Hundreds of Finnish Kurds and their supporters took to the streets of Helsinki and Tampere this weekend to protest against Turkish military action in northern Syria, which the international community says will further destabilize the region and trigger another humanitarian crisis.
The news reports coming out of northern Syria – an area referred to by Kurds as Rojava – make for grim reading.
A local politician dragged from her car and summarily executed by Turkish-backed Arab forces. Kurdish militia fighters who had to stop guarding Islamic State prisoners and defend their positions or flee. Turkish bombardments of civilian areas causing an estimated 100,000 people to leave their homes already.
When US President Donald Trump signaled that his troops would no longer be the power brokers in the Rojava area last Sunday, it gave Turkey’s strongman leader Tayyip Erdogan the de facto green light for a military invasion that aims to settle old scores against various Kurdish political groups and their militia forces – which had until now been considered key allies of America and the West in defeating IS.
The Kurdish supporters gathered in Helsinki this weekend chanted anti-Turkish slogans, calling the government fascists. Some people waved the distinctive green, white and red Kurdish flags with a starburst in the middle; while others waved the yellow triangle banner of the YPG People’s Protection Units, an organisation of mostly Kurdish fighters opposed to Islamic State and the Assad regime in Damascus.
“In general our community and Finnish friends of ours have been very concerned about the situation. In Finland we have a few thousand people originating from Rojava Kurdish areas and most of those have family members and relatives living in areas threatened by Turkish attacks” explains Welat Nehri, Chairman of the Finnish Kurdish Federation Kurdiliitto.
“The shock of these people is tremendous when the life and health of one’s family or even one’s all relatives is threatened” he adds.
Warnings of another humanitarian crisis unfolding
The international community, including Finland, warned this week of the humanitarian impact the Turkish invasion is likely to have.
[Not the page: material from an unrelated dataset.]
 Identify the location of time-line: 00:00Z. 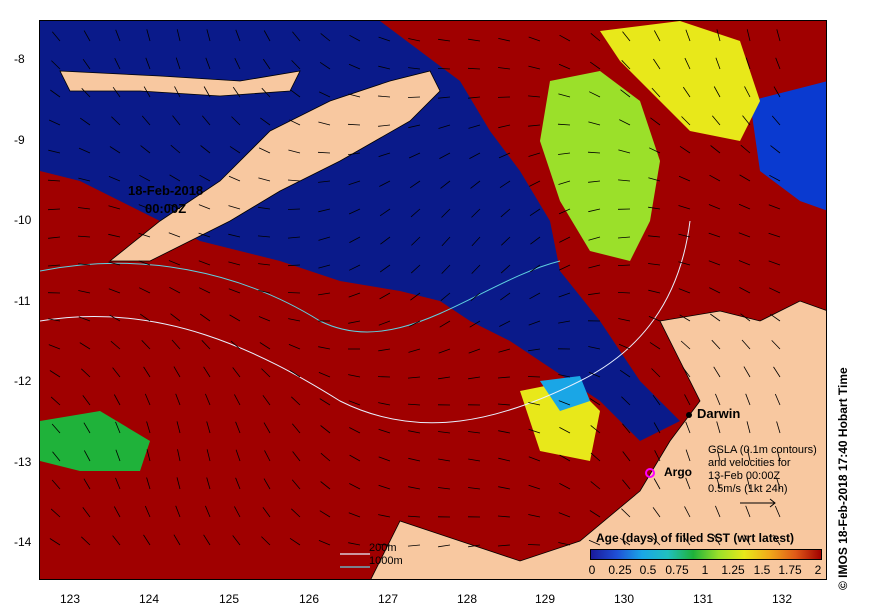
(166, 208).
Prime Minister Antti Rinne (SDP) condemned Turkey’s offensive into Rojava saying the actions “aggravate the already complex crisis in Syria.”
Foreign Minister Pekka Haavisto (Green) said his ministry was in touch with aid agencies in the sprawling Al-Hol refugee camp where a number of Finnish nationals are living.
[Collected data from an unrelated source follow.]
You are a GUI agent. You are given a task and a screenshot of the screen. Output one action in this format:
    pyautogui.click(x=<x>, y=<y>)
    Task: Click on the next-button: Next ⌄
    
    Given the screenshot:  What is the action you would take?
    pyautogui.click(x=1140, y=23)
And President Sauli Niinistö met with the Cabinet Committee on Foreign and Security Policy on Friday and issued a statement saying “Finland considered that no military solution can be found to the conflict in Syria. The humanitarian situation in the area is worrying” and re-confirmed the government would not grant any new military export licenses to Turkey “or other countries at war.”
Welat Nehri from the Finnish Kurdish Federation says civilians in the area want to escape the fighting of course, but are caught between a rock and a hard place.
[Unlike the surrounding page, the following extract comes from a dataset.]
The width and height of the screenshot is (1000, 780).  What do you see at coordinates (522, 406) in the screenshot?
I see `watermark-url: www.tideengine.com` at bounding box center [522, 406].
“The situation of civilians is worst, because they have not much options to flee from Rojava. There is Turkey in the north, Syrian forces in the south, and Islamist forces supported by Turkey in the west” he tells News Now Finland.
“The only ways to get out of the war could be by Kurdistan Regional Government [in Iraq] in the east and some Kurdish areas in the southern part of Rojava. The situation is serious, and if the invasion continues, humanitarian crisis is expected” he warns.
Calling for a boycott on Turkish products in Finland
A number of people in Finland are calling for a boycott of Turkish products, and shared images on pro-Kurdish social media sites of some of the most popular brands which they say should be left on the shelf in protest at Turkey’s actions.
Welat Nehri says the Kurdish community has received a lot of support from people in Finland.
“It is worth mentioning that during last days huge number of Finnish citizens have shown support and solidarity by contacting face-to-face, calling or sending us messages” he says, thanking Finland for halting weapons exports, and hoping that Finland can help find a peaceful solution to the situation.
That seems like wishful thinking however, at least in the short term.
“As a Kurdish community in Finland, we are extremely shocked by the immediate consequences of the invasion, which has led to deaths, refugees and the destruction of neighborhoods, but at the same time we are concerned about everything that can happen over time” says Nehri.
“The Kurds played an important role in the war on terror against ISIs. The Kurds defeated ISIS on behalf of the whole world, losing the lives of over 11,000 fighters” he says.
“The withdrawal of the United States in this situation and giving the green light to Turkey is not just a betrayal of the Kurds, but a sheer irresponsibility and short-sighted policy.”